# [RECORD SET]

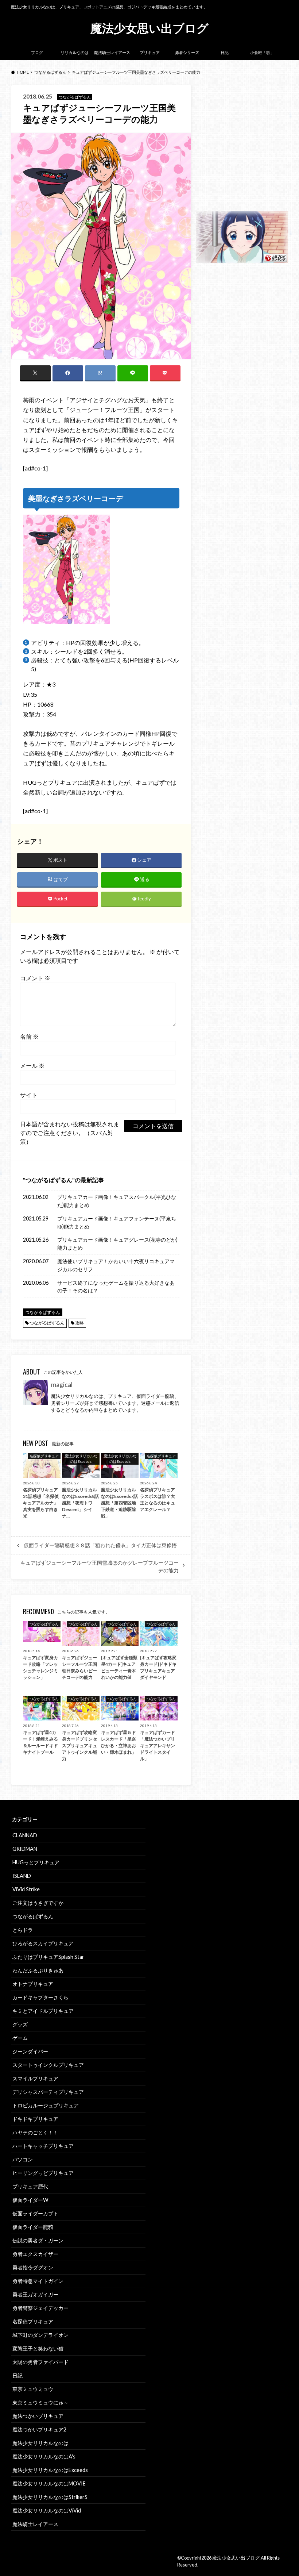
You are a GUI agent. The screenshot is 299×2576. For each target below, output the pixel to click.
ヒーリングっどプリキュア (43, 2173)
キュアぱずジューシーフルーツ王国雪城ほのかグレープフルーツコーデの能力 (99, 1566)
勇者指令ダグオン (32, 2267)
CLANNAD (24, 1835)
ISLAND (21, 1876)
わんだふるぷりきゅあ (37, 1970)
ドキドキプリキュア (35, 2119)
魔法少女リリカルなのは (40, 2443)
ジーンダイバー (30, 2051)
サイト (29, 1094)
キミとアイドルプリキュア (43, 2011)
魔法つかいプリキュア (37, 2416)
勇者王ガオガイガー (35, 2294)
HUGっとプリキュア (35, 1862)
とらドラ (22, 1930)
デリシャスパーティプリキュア (48, 2092)
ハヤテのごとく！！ (35, 2132)
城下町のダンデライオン (40, 2335)
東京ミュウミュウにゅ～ (40, 2402)
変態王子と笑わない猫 (37, 2348)
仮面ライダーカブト (35, 2213)
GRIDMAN (24, 1849)
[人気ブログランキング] (242, 259)
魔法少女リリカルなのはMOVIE (49, 2483)
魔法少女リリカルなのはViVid (46, 2510)
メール (32, 1065)
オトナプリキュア (32, 1984)
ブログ (37, 52)
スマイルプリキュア (35, 2078)
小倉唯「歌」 (262, 52)
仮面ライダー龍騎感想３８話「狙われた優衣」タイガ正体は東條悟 (100, 1545)
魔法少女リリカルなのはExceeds (50, 2470)
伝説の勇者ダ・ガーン (37, 2240)
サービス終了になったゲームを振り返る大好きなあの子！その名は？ (116, 1287)
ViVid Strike (26, 1889)
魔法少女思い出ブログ (149, 28)
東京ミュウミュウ (32, 2389)
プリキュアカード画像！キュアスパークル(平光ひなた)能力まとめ (116, 1201)
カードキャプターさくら (40, 1997)
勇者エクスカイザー (35, 2254)
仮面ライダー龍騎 (32, 2227)
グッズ (20, 2024)
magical (62, 1384)
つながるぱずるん (49, 1179)
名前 (29, 1036)
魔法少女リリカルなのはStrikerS (50, 2497)
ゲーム (20, 2038)
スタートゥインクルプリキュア (48, 2065)
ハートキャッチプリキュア (43, 2146)
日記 (225, 52)
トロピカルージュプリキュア (45, 2105)
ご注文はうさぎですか (37, 1903)
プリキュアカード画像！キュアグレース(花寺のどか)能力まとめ (117, 1244)
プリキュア (150, 52)
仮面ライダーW (30, 2200)
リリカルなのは (75, 52)
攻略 (79, 1323)
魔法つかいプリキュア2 (39, 2429)
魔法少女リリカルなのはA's (43, 2456)
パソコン (22, 2159)
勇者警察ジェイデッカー (40, 2308)
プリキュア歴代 (30, 2186)
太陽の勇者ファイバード (40, 2362)
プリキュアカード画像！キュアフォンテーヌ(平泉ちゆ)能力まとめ (116, 1222)
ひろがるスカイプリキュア (43, 1943)
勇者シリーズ (187, 52)
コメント (35, 977)
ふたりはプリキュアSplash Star (48, 1957)
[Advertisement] (242, 147)
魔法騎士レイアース (112, 52)
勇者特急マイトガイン (37, 2281)
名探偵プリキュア (32, 2321)
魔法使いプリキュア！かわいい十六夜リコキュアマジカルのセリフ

# [TASK TO CARRY OUT]
Give back an exact copy of the material above, omitting the pictures.

# [OUTPUT BELOW]
You are a GUI agent. The screenshot is 299×2576. For each target below, output the pixel to click.
ヒーリングっどプリキュア (43, 2173)
キュアぱずジューシーフルーツ王国雪城ほのかグレープフルーツコーデの能力 (99, 1566)
勇者指令ダグオン (32, 2267)
CLANNAD (24, 1835)
ISLAND (21, 1876)
わんだふるぷりきゅあ (37, 1970)
ドキドキプリキュア (35, 2119)
魔法少女リリカルなのは (40, 2443)
ジーンダイバー (30, 2051)
サイト (29, 1094)
キミとアイドルプリキュア (43, 2011)
魔法つかいプリキュア (37, 2416)
勇者王ガオガイガー (35, 2294)
HUGっとプリキュア (35, 1862)
とらドラ (22, 1930)
デリシャスパーティプリキュア (48, 2092)
ハヤテのごとく！！ (35, 2132)
城下町のダンデライオン (40, 2335)
東京ミュウミュウにゅ～ (40, 2402)
変態王子と笑わない猫 (37, 2348)
仮面ライダーカブト (35, 2213)
GRIDMAN (24, 1849)
[人気ブログランキング] (242, 259)
魔法少女リリカルなのはMOVIE (49, 2483)
魔法少女リリカルなのはViVid (46, 2510)
メール (32, 1065)
オトナプリキュア (32, 1984)
ブログ (37, 52)
スマイルプリキュア (35, 2078)
小倉唯「歌」 (262, 52)
仮面ライダー龍騎感想３８話「狙われた優衣」タイガ正体は東條悟 (100, 1545)
魔法少女リリカルなのはExceeds (50, 2470)
伝説の勇者ダ・ガーン (37, 2240)
サービス終了になったゲームを振り返る大好きなあの子！その名は？ (116, 1287)
ViVid Strike (26, 1889)
魔法少女思い出ブログ (149, 28)
東京ミュウミュウ (32, 2389)
プリキュアカード画像！キュアスパークル(平光ひなた)能力まとめ (116, 1201)
カードキャプターさくら (40, 1997)
勇者エクスカイザー (35, 2254)
仮面ライダー龍騎 (32, 2227)
グッズ (20, 2024)
magical (62, 1384)
つながるぱずるん (49, 1179)
名前 (29, 1036)
魔法少女リリカルなのはStrikerS (50, 2497)
ゲーム (20, 2038)
スタートゥインクルプリキュア (48, 2065)
ハートキャッチプリキュア (43, 2146)
日記 (225, 52)
トロピカルージュプリキュア (45, 2105)
ご注文はうさぎですか (37, 1903)
プリキュアカード画像！キュアグレース(花寺のどか)能力まとめ (117, 1244)
プリキュア (150, 52)
仮面ライダーW (30, 2200)
リリカルなのは (75, 52)
攻略 (79, 1323)
魔法つかいプリキュア2 (39, 2429)
魔法少女リリカルなのはA's (43, 2456)
パソコン (22, 2159)
勇者警察ジェイデッカー (40, 2308)
プリキュア歴代 (30, 2186)
太陽の勇者ファイバード (40, 2362)
プリキュアカード画像！キュアフォンテーヌ(平泉ちゆ)能力まとめ (116, 1222)
ひろがるスカイプリキュア (43, 1943)
勇者シリーズ (187, 52)
コメント (35, 977)
ふたりはプリキュアSplash Star (48, 1957)
[Advertisement] (242, 147)
魔法騎士レイアース (112, 52)
勇者特急マイトガイン (37, 2281)
名探偵プリキュア (32, 2321)
魔法使いプリキュア！かわいい十六夜リコキュアマジカルのセリフ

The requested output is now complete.